Every line below that holds the string "computer" must be copied.

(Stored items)
/---

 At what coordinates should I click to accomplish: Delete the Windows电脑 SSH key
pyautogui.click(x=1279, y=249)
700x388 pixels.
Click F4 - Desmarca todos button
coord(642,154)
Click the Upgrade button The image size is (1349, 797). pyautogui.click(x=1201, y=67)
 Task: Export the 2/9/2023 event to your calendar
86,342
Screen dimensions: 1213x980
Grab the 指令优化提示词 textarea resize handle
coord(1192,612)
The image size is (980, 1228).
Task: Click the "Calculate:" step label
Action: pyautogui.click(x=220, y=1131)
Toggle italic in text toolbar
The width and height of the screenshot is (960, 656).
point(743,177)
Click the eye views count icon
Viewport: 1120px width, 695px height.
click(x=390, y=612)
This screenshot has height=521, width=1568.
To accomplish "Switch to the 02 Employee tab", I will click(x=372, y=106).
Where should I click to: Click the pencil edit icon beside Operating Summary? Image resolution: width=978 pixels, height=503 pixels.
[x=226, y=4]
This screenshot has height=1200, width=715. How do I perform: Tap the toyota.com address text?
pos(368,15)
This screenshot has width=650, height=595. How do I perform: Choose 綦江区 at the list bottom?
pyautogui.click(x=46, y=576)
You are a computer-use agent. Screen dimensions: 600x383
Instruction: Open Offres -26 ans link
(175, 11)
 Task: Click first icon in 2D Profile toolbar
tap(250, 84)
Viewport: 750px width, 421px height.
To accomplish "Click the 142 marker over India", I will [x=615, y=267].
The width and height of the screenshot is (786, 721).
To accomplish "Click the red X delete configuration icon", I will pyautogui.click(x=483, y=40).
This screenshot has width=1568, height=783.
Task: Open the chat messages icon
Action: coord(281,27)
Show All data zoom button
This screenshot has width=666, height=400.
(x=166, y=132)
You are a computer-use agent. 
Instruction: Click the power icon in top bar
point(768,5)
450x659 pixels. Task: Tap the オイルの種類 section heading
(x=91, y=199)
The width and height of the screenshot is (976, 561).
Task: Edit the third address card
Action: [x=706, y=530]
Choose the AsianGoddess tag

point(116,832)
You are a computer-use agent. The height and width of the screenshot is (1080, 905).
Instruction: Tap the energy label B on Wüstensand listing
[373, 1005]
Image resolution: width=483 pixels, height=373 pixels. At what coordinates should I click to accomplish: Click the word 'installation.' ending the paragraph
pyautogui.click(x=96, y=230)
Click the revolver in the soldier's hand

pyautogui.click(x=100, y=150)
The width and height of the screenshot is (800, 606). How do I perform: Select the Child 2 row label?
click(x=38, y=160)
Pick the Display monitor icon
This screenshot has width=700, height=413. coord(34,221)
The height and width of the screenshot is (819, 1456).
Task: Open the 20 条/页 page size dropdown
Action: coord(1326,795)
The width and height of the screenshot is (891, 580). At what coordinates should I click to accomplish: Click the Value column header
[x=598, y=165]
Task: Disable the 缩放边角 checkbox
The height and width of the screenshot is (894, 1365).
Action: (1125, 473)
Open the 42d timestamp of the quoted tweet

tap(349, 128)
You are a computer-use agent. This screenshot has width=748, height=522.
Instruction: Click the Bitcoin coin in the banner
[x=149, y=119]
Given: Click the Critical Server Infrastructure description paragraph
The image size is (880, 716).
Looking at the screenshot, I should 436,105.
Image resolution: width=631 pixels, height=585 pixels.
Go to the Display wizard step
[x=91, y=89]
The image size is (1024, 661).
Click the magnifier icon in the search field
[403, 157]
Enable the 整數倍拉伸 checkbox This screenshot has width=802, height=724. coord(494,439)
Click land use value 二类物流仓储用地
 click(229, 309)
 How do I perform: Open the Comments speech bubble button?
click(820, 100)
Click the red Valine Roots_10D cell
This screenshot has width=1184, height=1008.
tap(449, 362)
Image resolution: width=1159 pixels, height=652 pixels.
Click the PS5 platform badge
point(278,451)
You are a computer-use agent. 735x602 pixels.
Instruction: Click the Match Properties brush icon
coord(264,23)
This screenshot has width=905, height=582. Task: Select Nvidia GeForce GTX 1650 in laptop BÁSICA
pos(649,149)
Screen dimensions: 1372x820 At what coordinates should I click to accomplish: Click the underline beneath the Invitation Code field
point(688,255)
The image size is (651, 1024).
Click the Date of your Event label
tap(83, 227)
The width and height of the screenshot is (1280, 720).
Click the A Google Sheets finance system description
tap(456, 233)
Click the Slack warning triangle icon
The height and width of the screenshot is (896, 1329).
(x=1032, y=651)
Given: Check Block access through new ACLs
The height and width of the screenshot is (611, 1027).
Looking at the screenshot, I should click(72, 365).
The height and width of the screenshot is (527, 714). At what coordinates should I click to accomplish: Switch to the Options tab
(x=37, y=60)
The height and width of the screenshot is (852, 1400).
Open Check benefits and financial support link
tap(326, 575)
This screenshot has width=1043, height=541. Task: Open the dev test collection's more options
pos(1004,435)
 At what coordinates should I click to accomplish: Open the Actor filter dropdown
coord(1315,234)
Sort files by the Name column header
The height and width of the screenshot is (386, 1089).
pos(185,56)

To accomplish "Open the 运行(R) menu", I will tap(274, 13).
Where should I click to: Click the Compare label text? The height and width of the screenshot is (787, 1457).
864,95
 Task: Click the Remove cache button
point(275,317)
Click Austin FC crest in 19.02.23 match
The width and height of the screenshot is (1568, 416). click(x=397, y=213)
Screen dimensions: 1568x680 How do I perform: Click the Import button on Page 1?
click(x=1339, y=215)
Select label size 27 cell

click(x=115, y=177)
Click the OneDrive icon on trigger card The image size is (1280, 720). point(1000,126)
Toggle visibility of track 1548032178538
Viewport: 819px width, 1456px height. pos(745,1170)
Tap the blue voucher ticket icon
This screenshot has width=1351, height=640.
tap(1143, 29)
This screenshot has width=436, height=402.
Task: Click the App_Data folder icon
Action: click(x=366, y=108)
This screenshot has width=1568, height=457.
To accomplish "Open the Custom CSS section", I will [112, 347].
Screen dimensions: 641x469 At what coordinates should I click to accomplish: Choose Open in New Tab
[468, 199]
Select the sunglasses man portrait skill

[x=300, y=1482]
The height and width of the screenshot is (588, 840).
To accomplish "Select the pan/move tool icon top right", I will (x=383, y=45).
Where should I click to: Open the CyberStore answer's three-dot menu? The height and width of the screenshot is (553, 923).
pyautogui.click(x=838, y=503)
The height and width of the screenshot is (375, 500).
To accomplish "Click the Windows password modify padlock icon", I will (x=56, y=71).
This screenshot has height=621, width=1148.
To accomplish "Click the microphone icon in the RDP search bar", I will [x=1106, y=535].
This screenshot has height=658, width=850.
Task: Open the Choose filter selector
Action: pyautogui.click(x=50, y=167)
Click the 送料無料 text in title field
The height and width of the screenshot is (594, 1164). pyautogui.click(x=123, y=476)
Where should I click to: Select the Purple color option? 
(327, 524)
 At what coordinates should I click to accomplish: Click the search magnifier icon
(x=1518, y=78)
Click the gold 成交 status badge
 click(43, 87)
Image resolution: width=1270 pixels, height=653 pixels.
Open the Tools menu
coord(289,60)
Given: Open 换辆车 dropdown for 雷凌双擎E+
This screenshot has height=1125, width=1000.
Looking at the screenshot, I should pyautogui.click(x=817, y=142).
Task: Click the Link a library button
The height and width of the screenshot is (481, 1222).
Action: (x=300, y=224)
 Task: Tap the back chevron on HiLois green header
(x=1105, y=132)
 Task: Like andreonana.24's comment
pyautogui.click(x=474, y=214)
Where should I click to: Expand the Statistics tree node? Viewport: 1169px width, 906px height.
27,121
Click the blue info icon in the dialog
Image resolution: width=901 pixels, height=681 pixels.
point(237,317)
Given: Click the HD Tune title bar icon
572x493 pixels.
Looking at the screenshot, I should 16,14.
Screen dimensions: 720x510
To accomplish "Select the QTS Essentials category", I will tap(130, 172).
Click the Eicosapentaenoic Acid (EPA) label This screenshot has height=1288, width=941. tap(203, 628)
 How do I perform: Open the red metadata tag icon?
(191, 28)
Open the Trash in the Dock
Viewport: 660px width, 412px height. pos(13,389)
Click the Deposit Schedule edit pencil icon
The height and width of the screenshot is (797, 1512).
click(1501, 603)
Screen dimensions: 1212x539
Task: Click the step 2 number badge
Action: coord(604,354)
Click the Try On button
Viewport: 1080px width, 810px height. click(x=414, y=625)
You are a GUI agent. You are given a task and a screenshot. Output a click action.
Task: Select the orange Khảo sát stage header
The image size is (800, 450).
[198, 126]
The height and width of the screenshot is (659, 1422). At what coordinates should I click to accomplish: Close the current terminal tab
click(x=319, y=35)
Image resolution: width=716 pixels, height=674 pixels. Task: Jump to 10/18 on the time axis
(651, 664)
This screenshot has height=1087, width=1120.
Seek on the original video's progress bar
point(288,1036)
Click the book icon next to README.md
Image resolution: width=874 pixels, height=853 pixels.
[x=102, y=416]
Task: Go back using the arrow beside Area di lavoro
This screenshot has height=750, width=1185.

\---

Written solution:
You are a computer-use agent. Screen dimensions: 600x383
You are a computer-use agent. 
You are a computer-use agent. The height and width of the screenshot is (1080, 905).
You are a computer-use agent. This screenshot has width=748, height=522.
You are a computer-use agent. 735x602 pixels.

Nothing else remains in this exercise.